Au Chili, au début du XXeme
siècle. Une famille, les Del Valle. Le père est homme politique, la mère et sa fille ont des dons surnaturels, comme celui de pressentir l’avenir. Le prétendant de la fille aînée de la famille
veut devenir riche, et cherche la fortune dans les mines du nord du pays. Malheureusement, sa fiancée meurt, et il décide de se réfugier dans la propriété familiale, ferme qu’il va remettre
sur pied...
Ces événements marquent le début de la fresque que peint Isabel Allende dans ce roman. On y traverse tout le vingtième siècle, avec les événements mondiaux vus de loin (les deux guerres mondiales ont lieu loin du Chili, et sont donc vécues à travers les informations) et les soubresauts politiques du pays, avec la montée des socialistes et des communistes face au pouvoir conservateur.
On est plongé très rapidement et clairement dans les contradictions de la société chilienne, entre propriétaires terriens qui ne pensent que par l’accomplissement individuel, et fermiers soumis à leurs patrons, qui tentent, dans de rares cas, de se révolter. Il est d’ailleurs intéressant de voir comment les révoltés se disputent pour défendre différents moyens d’action (certains réformistes, d’autres beaucoup plus velléitaires ; cette opposition est d'ailleurs toujours vive aujourd'hui...).

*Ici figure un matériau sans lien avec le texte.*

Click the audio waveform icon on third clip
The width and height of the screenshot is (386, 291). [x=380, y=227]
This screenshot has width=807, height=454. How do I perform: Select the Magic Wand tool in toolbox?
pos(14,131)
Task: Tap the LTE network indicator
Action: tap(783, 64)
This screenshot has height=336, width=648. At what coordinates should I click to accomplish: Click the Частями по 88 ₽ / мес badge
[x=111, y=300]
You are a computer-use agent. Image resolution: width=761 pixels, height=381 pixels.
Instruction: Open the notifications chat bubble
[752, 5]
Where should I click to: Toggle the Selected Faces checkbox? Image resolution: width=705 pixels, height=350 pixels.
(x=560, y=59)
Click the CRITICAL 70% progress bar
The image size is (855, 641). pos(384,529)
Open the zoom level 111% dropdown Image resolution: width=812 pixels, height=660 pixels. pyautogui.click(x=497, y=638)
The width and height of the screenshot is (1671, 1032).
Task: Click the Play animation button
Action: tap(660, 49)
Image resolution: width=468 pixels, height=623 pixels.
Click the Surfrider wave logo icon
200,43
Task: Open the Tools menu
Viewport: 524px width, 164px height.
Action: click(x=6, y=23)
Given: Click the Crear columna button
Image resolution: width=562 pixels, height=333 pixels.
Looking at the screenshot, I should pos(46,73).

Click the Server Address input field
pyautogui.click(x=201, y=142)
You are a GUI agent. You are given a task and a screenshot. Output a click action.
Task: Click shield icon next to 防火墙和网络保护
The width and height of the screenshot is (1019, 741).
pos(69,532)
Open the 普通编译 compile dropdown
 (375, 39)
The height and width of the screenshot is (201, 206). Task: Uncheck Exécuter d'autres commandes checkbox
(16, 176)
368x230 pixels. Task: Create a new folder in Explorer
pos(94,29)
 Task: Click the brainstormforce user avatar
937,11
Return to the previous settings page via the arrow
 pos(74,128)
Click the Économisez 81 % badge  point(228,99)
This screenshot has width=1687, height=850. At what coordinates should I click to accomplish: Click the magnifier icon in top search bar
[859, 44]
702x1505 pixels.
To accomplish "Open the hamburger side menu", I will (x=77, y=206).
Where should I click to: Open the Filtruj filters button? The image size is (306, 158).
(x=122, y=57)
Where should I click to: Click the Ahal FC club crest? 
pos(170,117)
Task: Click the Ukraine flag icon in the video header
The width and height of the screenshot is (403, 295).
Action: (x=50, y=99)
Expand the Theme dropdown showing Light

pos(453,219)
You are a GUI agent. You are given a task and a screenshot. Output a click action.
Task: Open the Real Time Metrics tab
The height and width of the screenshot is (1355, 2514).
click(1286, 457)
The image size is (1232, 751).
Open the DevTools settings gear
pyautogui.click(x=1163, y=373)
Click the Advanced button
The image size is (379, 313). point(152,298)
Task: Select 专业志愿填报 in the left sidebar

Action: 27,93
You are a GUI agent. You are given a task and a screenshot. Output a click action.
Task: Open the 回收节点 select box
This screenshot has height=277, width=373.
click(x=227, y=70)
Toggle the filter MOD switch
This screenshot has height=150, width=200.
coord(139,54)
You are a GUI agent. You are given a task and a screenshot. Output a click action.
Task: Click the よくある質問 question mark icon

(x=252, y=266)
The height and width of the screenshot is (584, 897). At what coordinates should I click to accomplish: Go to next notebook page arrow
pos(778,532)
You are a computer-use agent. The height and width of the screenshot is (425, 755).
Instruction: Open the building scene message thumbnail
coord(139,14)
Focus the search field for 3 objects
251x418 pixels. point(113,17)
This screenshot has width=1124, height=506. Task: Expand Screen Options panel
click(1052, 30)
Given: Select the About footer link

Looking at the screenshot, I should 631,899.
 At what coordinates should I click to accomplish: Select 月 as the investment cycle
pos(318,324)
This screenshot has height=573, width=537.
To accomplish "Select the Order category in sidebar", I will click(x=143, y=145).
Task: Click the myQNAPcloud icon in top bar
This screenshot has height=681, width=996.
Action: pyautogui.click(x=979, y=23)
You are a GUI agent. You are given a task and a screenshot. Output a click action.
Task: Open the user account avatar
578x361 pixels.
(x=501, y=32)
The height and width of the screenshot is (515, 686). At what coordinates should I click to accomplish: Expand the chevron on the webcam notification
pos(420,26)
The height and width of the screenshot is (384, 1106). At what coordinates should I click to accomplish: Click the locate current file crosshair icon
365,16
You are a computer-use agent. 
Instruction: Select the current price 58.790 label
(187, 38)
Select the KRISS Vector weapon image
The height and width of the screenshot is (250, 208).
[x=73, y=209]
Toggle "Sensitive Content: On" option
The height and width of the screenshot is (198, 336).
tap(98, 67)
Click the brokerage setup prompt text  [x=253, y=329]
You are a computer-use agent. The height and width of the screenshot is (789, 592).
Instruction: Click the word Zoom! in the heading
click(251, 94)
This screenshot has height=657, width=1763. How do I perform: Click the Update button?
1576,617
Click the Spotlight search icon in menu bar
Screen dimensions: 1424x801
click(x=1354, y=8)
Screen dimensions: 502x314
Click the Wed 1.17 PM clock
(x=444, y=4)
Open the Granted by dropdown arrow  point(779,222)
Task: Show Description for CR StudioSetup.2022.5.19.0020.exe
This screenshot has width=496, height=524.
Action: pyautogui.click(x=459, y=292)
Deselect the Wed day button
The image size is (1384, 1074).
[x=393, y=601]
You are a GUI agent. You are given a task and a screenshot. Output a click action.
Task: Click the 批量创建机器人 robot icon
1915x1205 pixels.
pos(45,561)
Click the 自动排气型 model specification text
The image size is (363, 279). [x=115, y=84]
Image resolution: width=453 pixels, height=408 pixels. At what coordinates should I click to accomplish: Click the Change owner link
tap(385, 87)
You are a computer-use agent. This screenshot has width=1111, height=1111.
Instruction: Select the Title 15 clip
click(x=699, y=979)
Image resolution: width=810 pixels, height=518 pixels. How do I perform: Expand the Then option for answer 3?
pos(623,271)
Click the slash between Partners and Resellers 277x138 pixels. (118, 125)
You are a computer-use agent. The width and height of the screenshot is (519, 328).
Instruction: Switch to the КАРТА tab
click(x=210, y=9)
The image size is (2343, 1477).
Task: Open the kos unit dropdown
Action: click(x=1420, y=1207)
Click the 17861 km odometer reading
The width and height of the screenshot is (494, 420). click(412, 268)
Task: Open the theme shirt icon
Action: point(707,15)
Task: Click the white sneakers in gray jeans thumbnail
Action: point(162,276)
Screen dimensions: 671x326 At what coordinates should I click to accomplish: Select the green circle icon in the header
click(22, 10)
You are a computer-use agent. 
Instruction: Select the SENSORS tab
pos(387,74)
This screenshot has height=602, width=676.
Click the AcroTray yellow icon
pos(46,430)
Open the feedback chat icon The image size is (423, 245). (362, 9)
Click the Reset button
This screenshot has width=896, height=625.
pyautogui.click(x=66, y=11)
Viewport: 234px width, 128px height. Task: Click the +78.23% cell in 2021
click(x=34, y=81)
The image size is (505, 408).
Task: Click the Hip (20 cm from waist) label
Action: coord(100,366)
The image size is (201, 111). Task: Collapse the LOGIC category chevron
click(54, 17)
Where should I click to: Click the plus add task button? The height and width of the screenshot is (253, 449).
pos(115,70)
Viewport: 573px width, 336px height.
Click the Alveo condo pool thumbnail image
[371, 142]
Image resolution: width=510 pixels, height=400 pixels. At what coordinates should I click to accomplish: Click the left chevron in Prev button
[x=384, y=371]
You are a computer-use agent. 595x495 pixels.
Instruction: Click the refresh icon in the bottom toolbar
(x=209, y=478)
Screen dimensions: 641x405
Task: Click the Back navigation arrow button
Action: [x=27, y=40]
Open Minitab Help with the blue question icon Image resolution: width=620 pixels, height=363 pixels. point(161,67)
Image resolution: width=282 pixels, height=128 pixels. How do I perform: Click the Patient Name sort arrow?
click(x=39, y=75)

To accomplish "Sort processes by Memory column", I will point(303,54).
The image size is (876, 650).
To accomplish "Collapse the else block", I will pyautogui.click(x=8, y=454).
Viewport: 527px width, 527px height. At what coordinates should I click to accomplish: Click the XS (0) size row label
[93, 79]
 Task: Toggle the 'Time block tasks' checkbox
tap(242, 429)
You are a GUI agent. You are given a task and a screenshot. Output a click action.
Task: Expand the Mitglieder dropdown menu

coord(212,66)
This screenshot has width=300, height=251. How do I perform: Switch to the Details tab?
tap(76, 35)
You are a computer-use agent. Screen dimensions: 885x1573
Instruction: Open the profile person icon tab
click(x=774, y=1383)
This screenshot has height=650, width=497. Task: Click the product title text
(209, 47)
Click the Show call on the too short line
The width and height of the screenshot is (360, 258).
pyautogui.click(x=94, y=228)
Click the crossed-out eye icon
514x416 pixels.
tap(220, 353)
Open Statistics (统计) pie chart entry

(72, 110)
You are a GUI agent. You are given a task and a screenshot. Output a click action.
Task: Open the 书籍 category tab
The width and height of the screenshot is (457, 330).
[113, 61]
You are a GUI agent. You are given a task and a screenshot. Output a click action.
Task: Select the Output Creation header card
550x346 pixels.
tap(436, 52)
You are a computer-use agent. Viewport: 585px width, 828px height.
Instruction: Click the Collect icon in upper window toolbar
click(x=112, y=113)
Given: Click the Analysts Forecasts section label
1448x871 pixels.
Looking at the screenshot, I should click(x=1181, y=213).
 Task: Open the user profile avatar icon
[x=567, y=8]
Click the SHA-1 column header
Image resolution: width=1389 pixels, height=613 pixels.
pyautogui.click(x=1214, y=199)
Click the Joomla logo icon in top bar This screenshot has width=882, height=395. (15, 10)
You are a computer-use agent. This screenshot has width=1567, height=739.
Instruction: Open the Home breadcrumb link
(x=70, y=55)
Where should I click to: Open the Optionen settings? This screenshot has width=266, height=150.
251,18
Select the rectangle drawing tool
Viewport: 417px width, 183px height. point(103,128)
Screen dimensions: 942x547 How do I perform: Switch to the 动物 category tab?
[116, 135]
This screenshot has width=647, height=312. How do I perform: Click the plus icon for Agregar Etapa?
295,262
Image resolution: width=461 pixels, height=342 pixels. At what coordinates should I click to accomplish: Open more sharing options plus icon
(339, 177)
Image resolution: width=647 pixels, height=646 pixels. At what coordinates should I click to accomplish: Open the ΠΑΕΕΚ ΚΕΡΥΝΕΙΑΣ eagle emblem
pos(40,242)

Cette grande saga m’a emmené très loin, dans un pays étranger, dans un temps passé, avec les espoirs suscités par l’arrivée au pouvoir d’un nouveau gouvernement et les déceptions liées au renversement de celui-ci par les conservateurs, soutenus par les américains. Isabel Allende y montre de manière très précise comment les opposants à Allende (l'oncle de la romancière (Merci Emmyne pour la correction), tué par la junte suite au renversement de son gouvernement) tarissent les ressources du pays de manière délibérée, en imputant la faute aux dirigeants socialistes.
On croise donc dans ce roman toute une humanité qui sera mise au pas par les conservateurs, incarnés dans le roman par le sénateur Trueba, au profit d’une minorité. Et comment les plus altruistes sont laissés pour compte dans cette guerre qui ne dit pas son nom. On croise dans ce roman Allende, mais aussi Neruda qui l’a soutenu dans ce combat.
Isabel Allende parvient à parfaitement mêler le fantastique, au travers des pouvoirs surnaturels de certaines femmes, et la dimension historique et politique de la situation chilienne. Un très beau roman, mais malheureusement pas très optimiste pour toute personne qui souhaite que les puissants n’écrasent pas la majorité.
Je remercie Lucie qui m’a offert ce roman dans le cadre du swap Eternel féminin organisé par Anjelica. Un très bon choix !!!
P.S : sur l'arrivée au pouvoir d'Allende et le renversement de son gouvernement, je vous conseille le très bon documentaire intitulé "Salvador Allende", de Patrico Guzman
P.S 2 : Et pour les suites de ce putsch militaire, le film troublant et poignant de Costa Gavras, Missing, avec Jack Lemmon et Sissy Spacek.